All entries below are to be copied precisely as they appear.

▼

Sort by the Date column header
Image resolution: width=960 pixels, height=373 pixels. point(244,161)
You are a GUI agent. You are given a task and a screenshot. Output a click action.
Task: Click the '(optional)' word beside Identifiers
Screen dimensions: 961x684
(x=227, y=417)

▲

**Solution to the problem**
Sort by the Date column header
Image resolution: width=960 pixels, height=373 pixels. point(244,161)
You are a GUI agent. You are given a task and a screenshot. Output a click action.
Task: Click the '(optional)' word beside Identifiers
Screen dimensions: 961x684
(x=227, y=417)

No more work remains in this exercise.